══ SOURCE MATERIAL ══

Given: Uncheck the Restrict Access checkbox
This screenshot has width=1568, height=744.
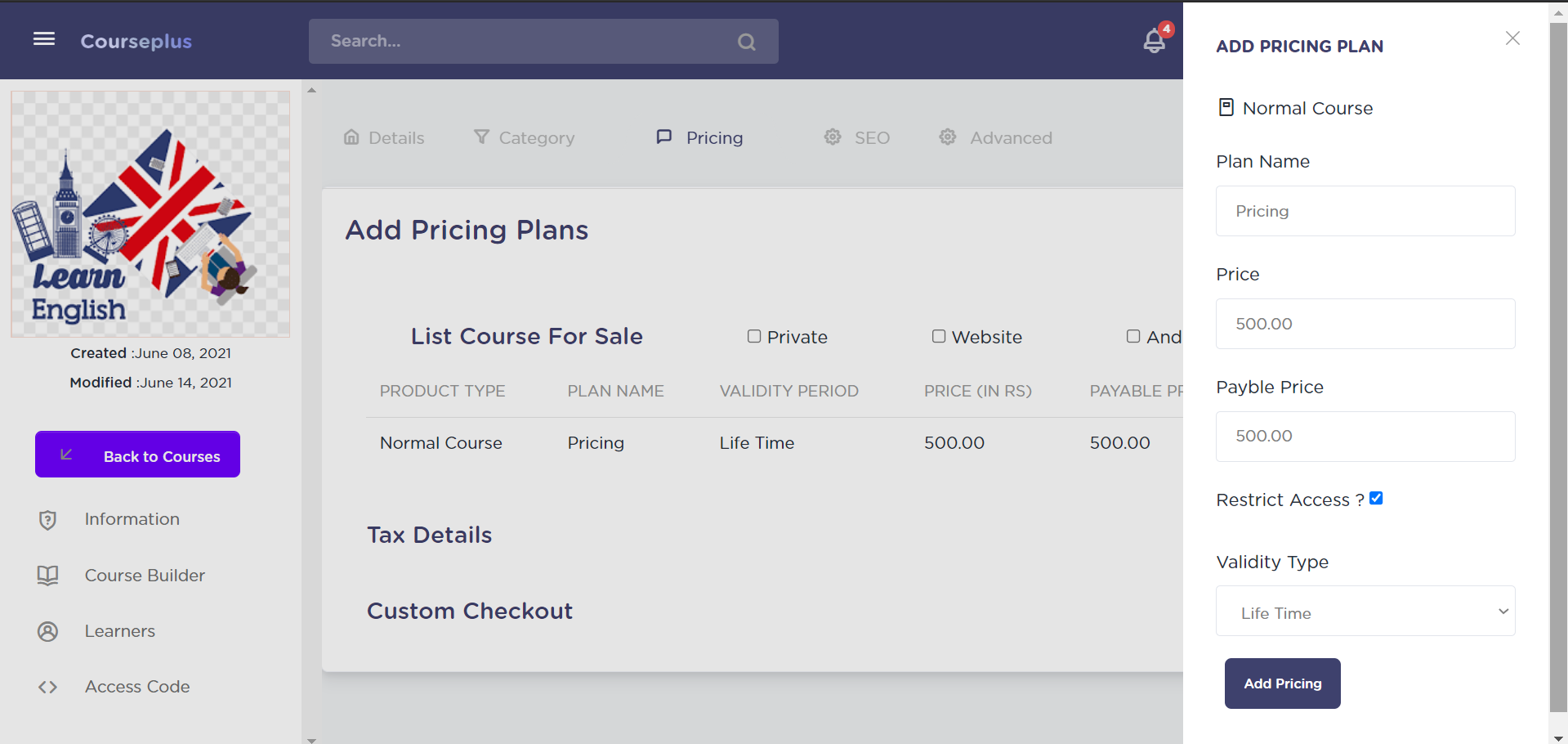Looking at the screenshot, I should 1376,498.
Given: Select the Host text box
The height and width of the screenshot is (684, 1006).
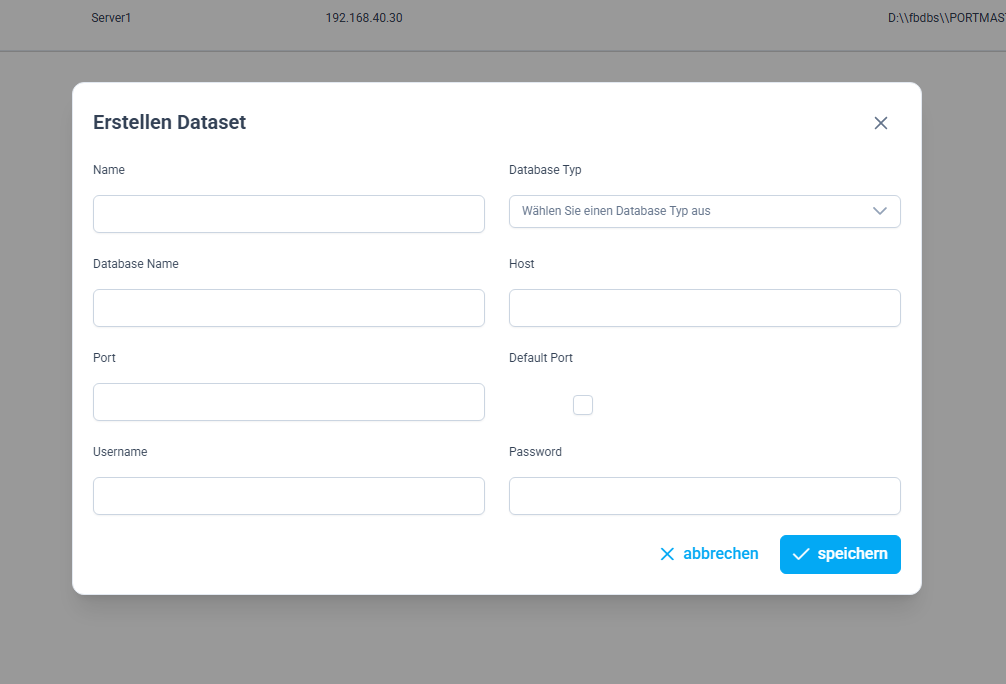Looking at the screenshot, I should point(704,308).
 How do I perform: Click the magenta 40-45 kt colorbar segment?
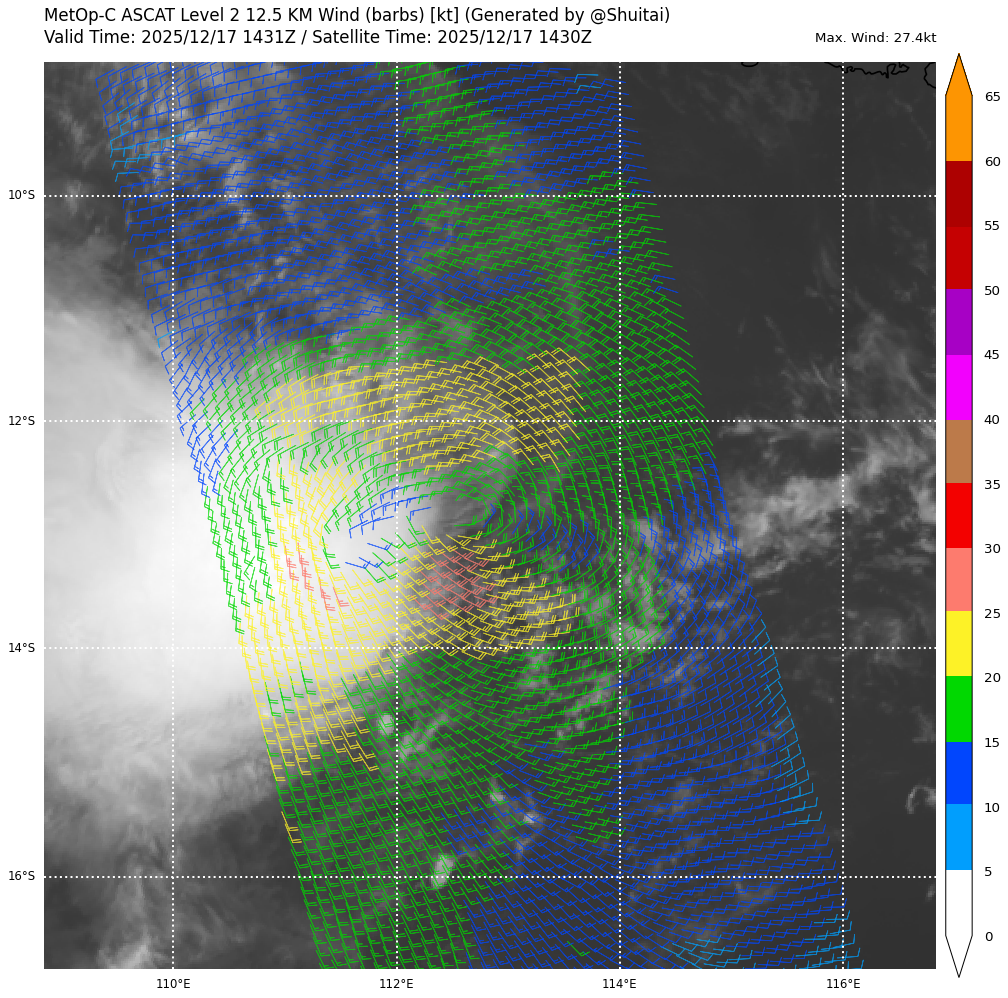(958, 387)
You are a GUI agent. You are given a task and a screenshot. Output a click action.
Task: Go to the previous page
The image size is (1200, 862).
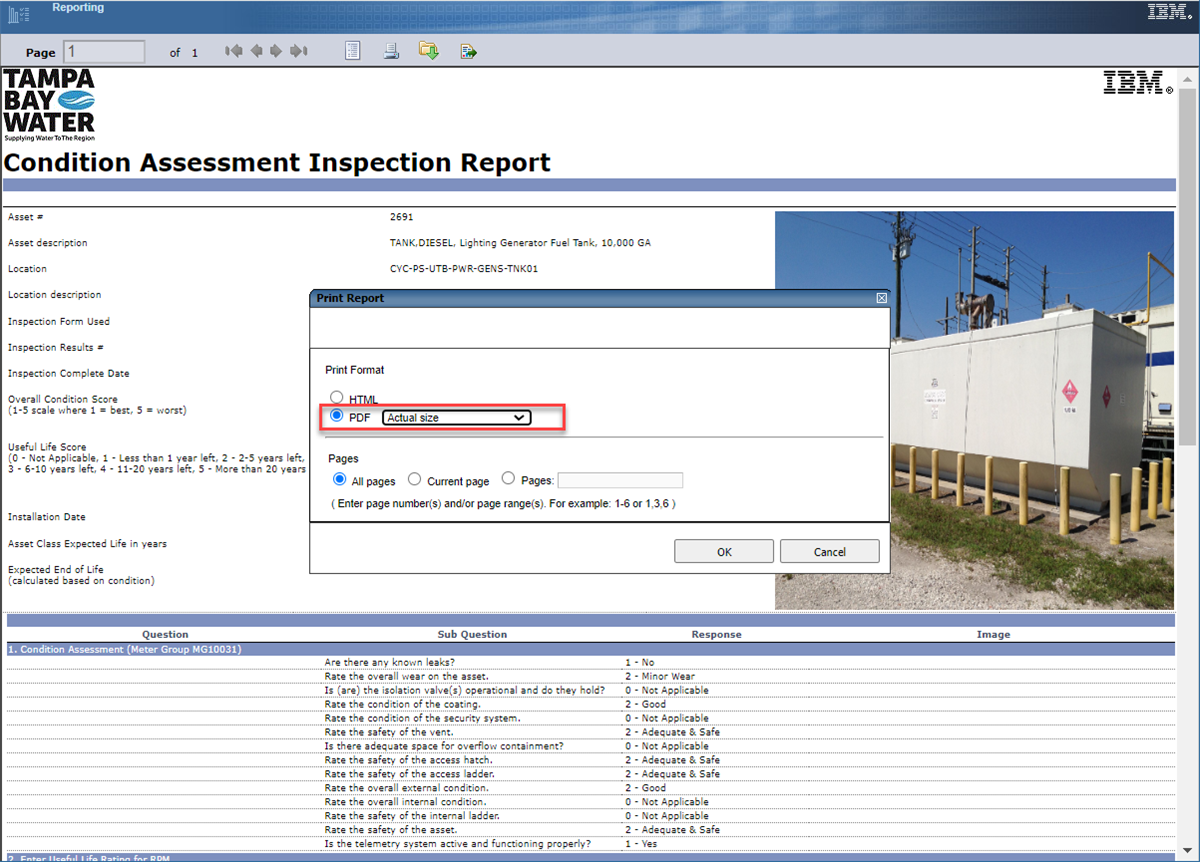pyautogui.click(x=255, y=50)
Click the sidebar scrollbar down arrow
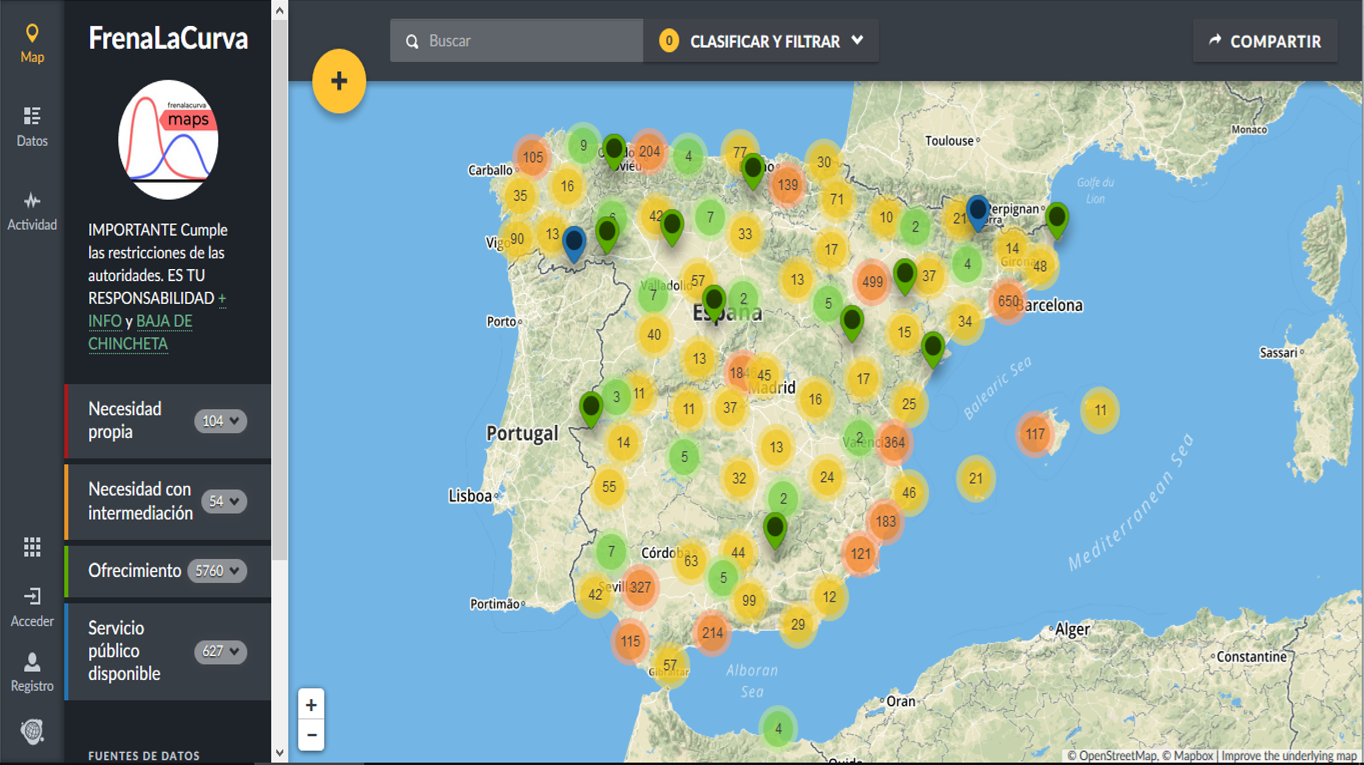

═══

▶ **TASK INSTRUCTIONS**:
All that is wanted is an exact copy of the lines from the line bearing "The image size is (1200, 862)." through the final line of the entries, including both ends but no pictures.

▶ **RESULT OF THIS TASK**:
The image size is (1200, 862).
pyautogui.click(x=255, y=50)
Click the sidebar scrollbar down arrow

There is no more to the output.